The objective was to measure a series of low rate data flows of different priorities, some of which being real-time and suffering no latency lag in their long distance travel: time type of safety-of-life stringent requirements that you could impose to remote surgery communications. The probe PDU data were themselves considered low priority, hence the fully controlled, in size and rate, and reliable delivery protocol. Furthermore, partial observations of every packet had be encoded in the most compact way as to take occupy less than 1 % of the observed traffic.

When the collector receives a partial record about a packet MD5 hash, it stores the timestamps for this particular network hop.
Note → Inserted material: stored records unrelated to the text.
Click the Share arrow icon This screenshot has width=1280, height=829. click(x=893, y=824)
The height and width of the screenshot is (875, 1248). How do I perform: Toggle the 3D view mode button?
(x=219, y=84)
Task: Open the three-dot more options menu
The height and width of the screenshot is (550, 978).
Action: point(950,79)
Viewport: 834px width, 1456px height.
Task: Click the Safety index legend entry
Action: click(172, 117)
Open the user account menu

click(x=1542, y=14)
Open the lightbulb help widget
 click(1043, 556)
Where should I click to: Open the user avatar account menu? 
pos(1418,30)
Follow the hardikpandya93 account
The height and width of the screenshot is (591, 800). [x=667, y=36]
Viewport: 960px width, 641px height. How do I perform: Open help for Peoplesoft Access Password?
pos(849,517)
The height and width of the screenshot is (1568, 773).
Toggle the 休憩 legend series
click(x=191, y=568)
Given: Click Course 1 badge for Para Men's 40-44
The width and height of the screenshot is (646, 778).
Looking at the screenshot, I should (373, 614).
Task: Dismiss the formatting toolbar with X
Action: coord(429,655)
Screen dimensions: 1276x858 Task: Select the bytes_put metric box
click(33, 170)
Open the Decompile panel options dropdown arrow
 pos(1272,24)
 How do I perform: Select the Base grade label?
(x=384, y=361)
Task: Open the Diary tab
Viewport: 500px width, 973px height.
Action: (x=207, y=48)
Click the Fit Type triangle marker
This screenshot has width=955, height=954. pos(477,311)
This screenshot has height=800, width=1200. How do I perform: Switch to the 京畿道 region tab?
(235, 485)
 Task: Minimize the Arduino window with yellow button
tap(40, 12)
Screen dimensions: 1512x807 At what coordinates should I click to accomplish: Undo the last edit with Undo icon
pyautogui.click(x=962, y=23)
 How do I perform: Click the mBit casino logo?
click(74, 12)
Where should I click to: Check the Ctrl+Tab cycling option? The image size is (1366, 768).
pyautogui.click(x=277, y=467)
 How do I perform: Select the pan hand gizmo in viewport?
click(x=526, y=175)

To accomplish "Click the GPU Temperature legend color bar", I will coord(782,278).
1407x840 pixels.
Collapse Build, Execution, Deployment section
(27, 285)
When the hop list is filled with timestamps reported by all probe on the packet travel path, the record is completed:

  • it can be output as a series of timestamps for further custom processing, or
  • the collector can compute the latency between two hops specified in the custom XML configuration

After a certained timeout derived from the maximum travel time over the network, partial records are processed and cleaned:

  • Either the last timestamp(s) is (are) missing: the packet is lost,
  • Or some probe or network device saturation/unstability or other condition has cause the lack of one or more timestamp while the last one(s): the packet is said missed,
  • Or the probe with missing timestamp is silence since a sufficiently long time to declare the packet observations as dropped.
Remarkable events are output, together with the events from the probes, as special kind of observations to be kept with the measurements for correct interpretation.

As for the probes, when compiled with its embedded Net-SNMP sub-agent, the collector can also forward its own events as SNMP notifications. Furthermore, this sub-agent implements a custom read-only MIB permitting a network manager to monitor the behaviour of the distributed trafMon online components.